HPLC różni się od zwykłej chromatografii cieczowej ciśnieniem pod jakim podawany jest eluent na kolumny. Są to dość znaczne ciśnienia, przekraczające 100 atm. Dzięki takiemu ciśnieniu złoże w kolumnach HPLC może być bardziej "upakowane" niż w kolumnach do zwykłej, niskociśnieniowej chromatografii cieczowej, co powoduje znacznie lepszy rozdział analizowanych mieszanin na poszczególne związki chemiczne, w znacznie krótszym czasie, przy mniejszym zużyciu eleunta i mniejszej ilości analizowanej próbki. Zdolności rozdzielcze HPLC są zbliżone, a nawet czasem większe od zdolności rozdzielczych chromatografii gazowej.
W HPLC duże znaczenie dla rozdziału ma polarność faz. Początkowo, stosowano normalny układ faz ( NP), w którym faza stacjonarna jest znacznie bardziej polarna niż faza ruchoma (Np. układ: żel krzemionkowy – heksan). Obecnie stosuje się odwrócony układ faz (RP), w którym faza stacjonarna jest niepolarna, a faza ruchoma polarna [Np. układ: żel krzemionkowy z modyfikowaną powierzchnią (grupy oktadecylowe tzw. szczotka oktadecylowa ) – mieszanina metanolu i wody]. Układy RP mają bardziej trwałe wypełnia, cechują się niższym kosztem fazy ruchomej.
Aparaty HPLC składają się zwykle z:
- zbiornika na eluent
- pompy, zapewniającej stałe ciśnienie eluenta w układzie
- injektora - przyrządu umożliwiającego wstrzykiwanie analizowanych próbek bez rozszczelnienia układu (zwykle dzięki zastosowaniu tzw. martwej pętli)

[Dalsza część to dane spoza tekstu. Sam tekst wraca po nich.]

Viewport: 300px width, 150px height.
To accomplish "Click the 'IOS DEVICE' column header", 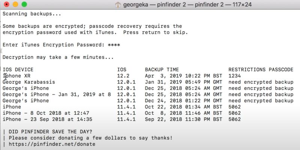I will pyautogui.click(x=18, y=70).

- filtrów, zwanych też prekolumnami, które usuwają z eleunta wszelkie zanieczyszczenie, które mogłyby zniszczyć wypełnienie kolumn
- zestawu kolumn z odpowiednim wypełnieniem
- detektora - którym jest zazwyczaj rodzaj uproszczonego spektrometru UV-VIS, spektrometru mas lub coraz częściej laserowego spektrometru rozproszeniowego
- zbiornika na zużyty eluent, lub w przypadku aparatów preparatywnych kolektora frakcji (tzw. karuzeli) - systemu zbiorniczków, które są automatycznie zmieniane, gdy detektor stwierdza wypływ kolejnego rozdzielanego związku chemicznego.

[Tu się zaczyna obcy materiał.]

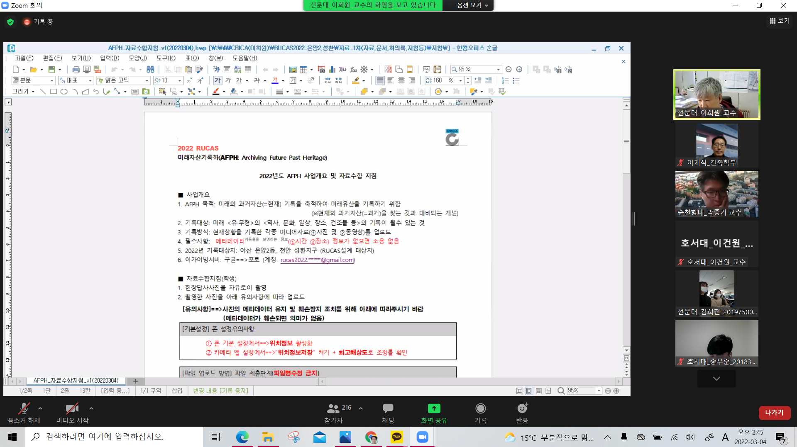The height and width of the screenshot is (447, 797).
Task: Start video with the camera toggle
Action: pyautogui.click(x=72, y=409)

W typowym, analitycznym aparacie HPLC, analiza jednej próbki trwa ok 20 min. Kolumny HPLC mają przeciętnie długość od 10 cm do 50cm, bywają jednak kolumny o długości przekraczającej 1m, i przekrój wewnętrzny od 1 do 7-8 mm i mogą być zestawiane w układy o określonej zdolności rozdzielczej. W czasie jednej analizy zużywa się ok 5-20 ml eleuenta, który można po analizie poddać regeneracji przez destylację. Jako eluent stosuje się rozmaite rozpuszczalniki organiczne (chlorek metylenu, THF, toluen, etanol, acetonitryl i inne.) Analizowana próbka ma zwykle objętość od 1 do 100 µl
Do analiz bardzo małych ilości związków chemicznych stosuje się chromatografy typu nanoHPLC. Kolumny tych chromatografów mają średnicę kilkudziesięciu µm i długość od kilkunastu do kilkudziesięciu cm. Chromatografy nanoHPLC pracują przy szybkości przepływu eluenta rzędu kilkuset nl na minutę. Analiza próbki trwa kilkadziesiąt do kilkuset minut. Chromatografy nanoHPLC charakteryzują się bardzo dużą rozdzielczością.
Aparaty do preparatywnego HPLC, posiadają kolumny o znacznie większych przekrojach od aparatów do analitycznego HPLC (rzędu 2-3 cm), co umożliwia rozdzielanie na nich większych objętości analizowanych substancji - rzędu 1-5 ml.
Szczególnym przypadkiem HPLC jest SEC (Size exlusion chromatography) zwany również GPC (gel permeation chromatoraphy). Techniki te są oparte na porowatych wypełnieniach żelowych, w których rozdział następuje nie wskutek powinowactwa chemicznego analizowanych związków do wypełnienia, lecz na rodzaju filtracji przez pory. Przez kolumny SEC szybciej przechodzą związki o mniejszej masie cząsteczkowej a wolniej te o większej masie cząsteczkowej niezależnie od ich struktury chemicznej. Jest to metoda stosowana do oznaczania średnich mas cząsteczkowych polimerów i ich polidyspersji.